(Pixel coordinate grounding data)
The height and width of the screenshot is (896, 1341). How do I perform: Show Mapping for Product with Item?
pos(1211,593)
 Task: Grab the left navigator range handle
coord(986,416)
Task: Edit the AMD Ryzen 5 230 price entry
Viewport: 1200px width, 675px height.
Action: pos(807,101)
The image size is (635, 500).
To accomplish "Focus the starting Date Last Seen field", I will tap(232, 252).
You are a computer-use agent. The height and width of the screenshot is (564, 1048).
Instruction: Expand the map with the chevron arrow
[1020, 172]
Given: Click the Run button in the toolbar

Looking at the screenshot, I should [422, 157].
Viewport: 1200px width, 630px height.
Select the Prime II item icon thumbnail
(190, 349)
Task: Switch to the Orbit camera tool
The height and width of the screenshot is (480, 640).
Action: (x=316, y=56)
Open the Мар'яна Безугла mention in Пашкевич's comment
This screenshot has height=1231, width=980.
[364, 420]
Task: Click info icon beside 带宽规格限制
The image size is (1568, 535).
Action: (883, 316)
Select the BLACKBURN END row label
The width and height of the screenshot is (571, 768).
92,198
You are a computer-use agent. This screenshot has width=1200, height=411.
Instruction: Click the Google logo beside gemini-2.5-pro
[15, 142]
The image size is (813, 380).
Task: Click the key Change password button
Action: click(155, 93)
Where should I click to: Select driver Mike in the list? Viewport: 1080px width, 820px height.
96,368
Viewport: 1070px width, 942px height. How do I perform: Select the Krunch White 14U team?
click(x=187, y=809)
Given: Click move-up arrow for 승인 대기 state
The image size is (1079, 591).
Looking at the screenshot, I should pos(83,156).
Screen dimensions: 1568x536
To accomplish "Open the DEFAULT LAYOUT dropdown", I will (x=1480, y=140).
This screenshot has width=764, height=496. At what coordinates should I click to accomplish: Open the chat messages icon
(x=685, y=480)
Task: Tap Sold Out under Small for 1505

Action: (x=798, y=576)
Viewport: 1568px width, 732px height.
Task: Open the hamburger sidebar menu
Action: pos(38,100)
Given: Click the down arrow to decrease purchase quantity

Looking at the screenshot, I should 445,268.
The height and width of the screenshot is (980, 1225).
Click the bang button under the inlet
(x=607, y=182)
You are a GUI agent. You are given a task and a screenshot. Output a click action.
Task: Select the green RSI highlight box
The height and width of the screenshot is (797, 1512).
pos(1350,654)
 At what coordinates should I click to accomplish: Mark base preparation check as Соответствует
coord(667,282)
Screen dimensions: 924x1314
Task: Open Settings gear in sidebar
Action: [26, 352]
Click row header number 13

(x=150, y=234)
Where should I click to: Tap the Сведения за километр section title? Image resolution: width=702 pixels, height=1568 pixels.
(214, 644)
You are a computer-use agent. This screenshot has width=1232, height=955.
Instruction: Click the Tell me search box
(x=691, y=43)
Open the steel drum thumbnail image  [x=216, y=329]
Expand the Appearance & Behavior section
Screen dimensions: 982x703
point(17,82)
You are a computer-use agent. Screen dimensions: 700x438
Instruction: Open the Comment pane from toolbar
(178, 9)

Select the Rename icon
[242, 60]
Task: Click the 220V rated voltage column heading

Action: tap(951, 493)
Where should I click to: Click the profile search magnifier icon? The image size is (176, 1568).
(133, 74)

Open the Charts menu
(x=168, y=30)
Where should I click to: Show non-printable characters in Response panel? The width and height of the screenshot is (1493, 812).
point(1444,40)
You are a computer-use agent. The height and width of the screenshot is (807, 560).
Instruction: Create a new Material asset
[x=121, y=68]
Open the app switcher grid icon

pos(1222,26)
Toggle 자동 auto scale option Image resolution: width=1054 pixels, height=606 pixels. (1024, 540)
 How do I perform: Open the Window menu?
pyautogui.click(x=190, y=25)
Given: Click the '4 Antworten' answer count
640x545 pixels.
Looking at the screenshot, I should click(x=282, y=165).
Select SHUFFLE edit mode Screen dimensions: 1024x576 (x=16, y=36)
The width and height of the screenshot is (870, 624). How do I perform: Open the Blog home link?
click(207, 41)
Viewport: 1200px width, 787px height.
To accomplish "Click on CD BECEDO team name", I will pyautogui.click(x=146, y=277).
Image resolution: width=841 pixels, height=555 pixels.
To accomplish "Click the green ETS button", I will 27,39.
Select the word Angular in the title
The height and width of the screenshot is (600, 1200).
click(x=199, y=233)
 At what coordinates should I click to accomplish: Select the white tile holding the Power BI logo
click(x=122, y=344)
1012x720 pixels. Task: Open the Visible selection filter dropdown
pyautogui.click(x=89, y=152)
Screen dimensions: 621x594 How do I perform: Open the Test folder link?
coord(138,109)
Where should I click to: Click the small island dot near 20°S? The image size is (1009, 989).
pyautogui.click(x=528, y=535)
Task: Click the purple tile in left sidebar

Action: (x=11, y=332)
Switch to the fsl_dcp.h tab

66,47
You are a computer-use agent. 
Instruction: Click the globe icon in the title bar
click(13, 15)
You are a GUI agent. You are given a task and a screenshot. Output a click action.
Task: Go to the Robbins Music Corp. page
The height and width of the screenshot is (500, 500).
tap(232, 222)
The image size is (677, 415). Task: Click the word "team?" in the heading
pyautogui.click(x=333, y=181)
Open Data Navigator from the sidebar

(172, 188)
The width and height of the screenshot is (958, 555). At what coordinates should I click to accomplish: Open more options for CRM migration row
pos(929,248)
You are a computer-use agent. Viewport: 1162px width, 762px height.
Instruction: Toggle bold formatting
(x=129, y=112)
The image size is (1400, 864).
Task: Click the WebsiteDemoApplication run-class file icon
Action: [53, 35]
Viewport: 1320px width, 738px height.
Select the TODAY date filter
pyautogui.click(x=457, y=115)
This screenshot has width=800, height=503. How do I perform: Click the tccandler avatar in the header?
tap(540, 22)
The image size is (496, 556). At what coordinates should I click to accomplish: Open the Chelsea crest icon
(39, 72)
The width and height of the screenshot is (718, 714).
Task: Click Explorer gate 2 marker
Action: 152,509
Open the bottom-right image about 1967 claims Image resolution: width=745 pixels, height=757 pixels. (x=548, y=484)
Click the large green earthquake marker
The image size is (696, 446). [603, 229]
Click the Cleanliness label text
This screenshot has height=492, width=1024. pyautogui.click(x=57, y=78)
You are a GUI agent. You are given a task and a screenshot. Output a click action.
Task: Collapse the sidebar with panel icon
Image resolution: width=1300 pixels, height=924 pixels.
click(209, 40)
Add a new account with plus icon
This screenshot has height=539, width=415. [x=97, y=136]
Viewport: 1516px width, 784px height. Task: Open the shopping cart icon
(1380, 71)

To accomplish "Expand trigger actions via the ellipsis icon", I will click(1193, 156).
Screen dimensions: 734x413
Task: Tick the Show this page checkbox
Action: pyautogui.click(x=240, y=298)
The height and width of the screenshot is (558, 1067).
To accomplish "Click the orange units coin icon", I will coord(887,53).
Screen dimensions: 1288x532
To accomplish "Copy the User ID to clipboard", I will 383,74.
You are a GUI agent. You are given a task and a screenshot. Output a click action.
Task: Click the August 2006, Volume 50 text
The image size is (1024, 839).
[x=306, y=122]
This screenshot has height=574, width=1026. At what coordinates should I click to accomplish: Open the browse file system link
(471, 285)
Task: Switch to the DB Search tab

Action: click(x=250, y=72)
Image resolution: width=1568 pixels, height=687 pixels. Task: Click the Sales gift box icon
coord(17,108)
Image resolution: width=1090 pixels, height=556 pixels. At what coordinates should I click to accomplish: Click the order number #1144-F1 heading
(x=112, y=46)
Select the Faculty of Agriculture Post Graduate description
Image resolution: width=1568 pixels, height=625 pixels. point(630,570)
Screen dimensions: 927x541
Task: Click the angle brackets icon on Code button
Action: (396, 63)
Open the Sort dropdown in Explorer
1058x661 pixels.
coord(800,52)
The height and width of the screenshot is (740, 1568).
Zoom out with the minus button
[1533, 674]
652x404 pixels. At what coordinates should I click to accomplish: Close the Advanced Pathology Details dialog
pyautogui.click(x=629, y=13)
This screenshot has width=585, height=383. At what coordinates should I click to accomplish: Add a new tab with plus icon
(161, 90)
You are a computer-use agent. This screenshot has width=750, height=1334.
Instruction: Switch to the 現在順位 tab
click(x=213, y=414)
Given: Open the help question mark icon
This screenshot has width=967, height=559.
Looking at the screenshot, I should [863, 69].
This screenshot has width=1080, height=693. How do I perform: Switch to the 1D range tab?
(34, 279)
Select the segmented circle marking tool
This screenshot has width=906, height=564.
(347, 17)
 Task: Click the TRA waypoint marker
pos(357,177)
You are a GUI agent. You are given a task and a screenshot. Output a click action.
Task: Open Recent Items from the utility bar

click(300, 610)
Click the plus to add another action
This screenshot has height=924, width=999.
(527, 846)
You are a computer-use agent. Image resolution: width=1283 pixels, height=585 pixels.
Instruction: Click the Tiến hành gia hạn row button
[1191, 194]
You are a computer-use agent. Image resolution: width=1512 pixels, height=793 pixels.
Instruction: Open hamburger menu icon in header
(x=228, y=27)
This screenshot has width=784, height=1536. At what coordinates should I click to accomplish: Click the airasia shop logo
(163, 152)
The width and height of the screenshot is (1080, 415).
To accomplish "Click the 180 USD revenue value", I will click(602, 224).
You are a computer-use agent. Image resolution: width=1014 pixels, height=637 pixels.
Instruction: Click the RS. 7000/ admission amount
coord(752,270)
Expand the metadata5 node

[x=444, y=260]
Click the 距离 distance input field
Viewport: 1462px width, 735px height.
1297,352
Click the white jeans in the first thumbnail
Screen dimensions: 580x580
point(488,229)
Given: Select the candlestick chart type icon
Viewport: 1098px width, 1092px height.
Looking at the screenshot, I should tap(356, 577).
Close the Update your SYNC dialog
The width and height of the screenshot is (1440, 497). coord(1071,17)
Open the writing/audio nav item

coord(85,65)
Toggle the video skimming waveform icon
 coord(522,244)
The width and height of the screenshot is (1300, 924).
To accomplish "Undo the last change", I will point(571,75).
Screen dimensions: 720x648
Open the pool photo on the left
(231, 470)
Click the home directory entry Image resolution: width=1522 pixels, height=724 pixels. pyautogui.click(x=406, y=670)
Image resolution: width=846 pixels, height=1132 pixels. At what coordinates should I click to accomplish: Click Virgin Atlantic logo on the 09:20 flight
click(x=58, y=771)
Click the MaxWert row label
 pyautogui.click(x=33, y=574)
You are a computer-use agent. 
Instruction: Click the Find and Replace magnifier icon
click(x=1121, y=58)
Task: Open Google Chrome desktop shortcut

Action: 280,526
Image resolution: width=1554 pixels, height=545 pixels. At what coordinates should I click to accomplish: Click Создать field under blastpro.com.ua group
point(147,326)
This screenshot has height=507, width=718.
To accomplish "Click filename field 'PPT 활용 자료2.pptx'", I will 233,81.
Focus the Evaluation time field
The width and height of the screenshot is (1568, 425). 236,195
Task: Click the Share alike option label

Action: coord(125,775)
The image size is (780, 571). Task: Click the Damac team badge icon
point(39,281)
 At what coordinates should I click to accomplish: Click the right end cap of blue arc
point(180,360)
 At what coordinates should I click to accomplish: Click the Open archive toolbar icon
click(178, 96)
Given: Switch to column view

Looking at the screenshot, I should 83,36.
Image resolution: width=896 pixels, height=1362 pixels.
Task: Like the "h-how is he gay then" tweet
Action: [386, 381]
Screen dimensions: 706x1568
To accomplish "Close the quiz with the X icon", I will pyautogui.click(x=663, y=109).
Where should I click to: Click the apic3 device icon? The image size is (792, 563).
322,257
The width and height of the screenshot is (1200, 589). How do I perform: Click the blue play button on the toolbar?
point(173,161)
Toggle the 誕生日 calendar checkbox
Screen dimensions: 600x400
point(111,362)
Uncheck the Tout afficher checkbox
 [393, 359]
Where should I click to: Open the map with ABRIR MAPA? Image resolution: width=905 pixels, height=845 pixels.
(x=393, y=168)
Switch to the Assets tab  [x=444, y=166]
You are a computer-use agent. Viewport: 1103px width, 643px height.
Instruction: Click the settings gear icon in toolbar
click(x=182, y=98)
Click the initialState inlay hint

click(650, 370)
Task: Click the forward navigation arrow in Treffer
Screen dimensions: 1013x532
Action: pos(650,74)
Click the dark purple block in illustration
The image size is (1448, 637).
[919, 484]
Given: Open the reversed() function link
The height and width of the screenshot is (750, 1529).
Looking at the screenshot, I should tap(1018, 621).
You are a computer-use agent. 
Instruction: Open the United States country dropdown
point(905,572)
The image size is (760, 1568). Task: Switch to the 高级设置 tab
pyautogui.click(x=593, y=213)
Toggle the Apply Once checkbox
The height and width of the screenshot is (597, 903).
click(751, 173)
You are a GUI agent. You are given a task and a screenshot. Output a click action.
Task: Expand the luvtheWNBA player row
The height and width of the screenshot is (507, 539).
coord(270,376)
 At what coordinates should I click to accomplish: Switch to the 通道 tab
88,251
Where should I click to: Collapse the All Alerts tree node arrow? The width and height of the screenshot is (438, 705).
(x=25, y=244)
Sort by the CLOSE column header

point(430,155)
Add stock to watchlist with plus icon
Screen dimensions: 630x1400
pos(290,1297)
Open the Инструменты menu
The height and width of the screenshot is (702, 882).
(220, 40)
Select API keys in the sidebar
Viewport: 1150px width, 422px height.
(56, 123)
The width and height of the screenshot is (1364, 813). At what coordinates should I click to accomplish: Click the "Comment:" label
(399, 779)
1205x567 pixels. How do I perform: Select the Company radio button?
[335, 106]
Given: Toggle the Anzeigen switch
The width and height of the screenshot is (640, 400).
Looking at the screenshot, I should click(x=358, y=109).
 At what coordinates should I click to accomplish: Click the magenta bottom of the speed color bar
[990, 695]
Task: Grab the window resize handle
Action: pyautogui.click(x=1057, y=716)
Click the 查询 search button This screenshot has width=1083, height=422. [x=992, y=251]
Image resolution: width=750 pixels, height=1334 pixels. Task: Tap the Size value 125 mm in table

--- Activity ---
Among the records above, a stretch begins at the line containing "652x404 pixels. At" and ends at the line containing "has width=750, height=1334.". Restate that stretch word for word, and nothing else.

--- Exercise response ---
652x404 pixels. At what coordinates should I click to accomplish: Close the Advanced Pathology Details dialog
pyautogui.click(x=629, y=13)
This screenshot has width=585, height=383. At what coordinates should I click to accomplish: Add a new tab with plus icon
(161, 90)
You are a computer-use agent. This screenshot has width=750, height=1334.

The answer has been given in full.